I have only just gotten received my test results 4 days ago which have diagnosed me with HSV-1 (genital herpes). this came as a huge shock to me as I have only had sex one time and this is the consequence in a way i have received for that now in return. I feel in disbelief and like it isn’t reality that i am in fact positive. I still feel like I have so much to process and I’m unsure on how to really feel about it. I go from feeling totally fine to feeling the total opposite and completely negatively affected by it all. I’m fully still in a state of shock and feel like my knowledge on the STI is very limited. I would like to get more answers and all the key facts I need to know and how I move on and live with this now. It’s like my mind can’t come to terms with that I will now live with this for the rest of my life. I have an appointment to talk about my diagnosis and what to do moving forward and I hope that will help. I also just feel alone in all of this even though it has been said to me that this is very common. I hope that this forum will help me feel less alone in all of this. It’s also just like my mind can’t handle this diagnosis and is thinking about 100 things at one time to try and process and accept it.

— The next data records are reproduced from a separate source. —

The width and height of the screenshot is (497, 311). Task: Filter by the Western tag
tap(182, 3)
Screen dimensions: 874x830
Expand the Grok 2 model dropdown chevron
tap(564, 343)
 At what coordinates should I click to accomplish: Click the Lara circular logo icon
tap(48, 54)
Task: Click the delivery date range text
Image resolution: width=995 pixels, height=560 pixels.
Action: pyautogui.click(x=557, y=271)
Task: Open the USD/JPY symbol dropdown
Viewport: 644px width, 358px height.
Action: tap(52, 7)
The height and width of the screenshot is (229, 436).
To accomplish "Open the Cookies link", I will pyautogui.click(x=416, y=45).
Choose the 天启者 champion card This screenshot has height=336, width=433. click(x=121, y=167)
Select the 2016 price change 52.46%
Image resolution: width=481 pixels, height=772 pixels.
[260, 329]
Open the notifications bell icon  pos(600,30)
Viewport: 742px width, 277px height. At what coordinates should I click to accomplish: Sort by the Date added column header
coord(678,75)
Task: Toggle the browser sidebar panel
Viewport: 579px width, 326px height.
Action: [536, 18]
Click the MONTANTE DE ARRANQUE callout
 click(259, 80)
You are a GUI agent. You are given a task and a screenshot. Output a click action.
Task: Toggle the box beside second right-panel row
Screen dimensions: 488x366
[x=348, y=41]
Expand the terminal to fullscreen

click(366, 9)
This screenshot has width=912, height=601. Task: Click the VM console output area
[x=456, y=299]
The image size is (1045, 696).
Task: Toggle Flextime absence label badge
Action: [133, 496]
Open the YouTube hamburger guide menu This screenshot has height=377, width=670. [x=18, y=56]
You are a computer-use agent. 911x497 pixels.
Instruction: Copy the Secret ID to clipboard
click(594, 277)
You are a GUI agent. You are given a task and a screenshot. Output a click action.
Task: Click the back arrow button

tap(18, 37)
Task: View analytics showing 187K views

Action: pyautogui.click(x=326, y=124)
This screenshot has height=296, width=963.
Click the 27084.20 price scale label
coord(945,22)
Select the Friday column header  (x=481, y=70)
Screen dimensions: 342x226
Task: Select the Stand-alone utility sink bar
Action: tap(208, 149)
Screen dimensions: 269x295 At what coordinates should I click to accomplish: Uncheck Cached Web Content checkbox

Hi Stacy, I was diagnosed with genital hsv-1 last June and it was devastating to me. I am also still having a hard time excepting that I have herpes. I am happy to report that I only had that one breakout. I have done alot of research on herpes and HSV-1 prefers to live in the mouth and not the genital area so breakouts are less common. I did find reading Dr. Kelly’s book helpful.
Hi both, I was just diagnosed yesterday and also in shock and enormous physical pain. I’m glad to know you haven’t had more outbreaks- is there anything you are taking, or doing, medication or otherwise to stay healthy?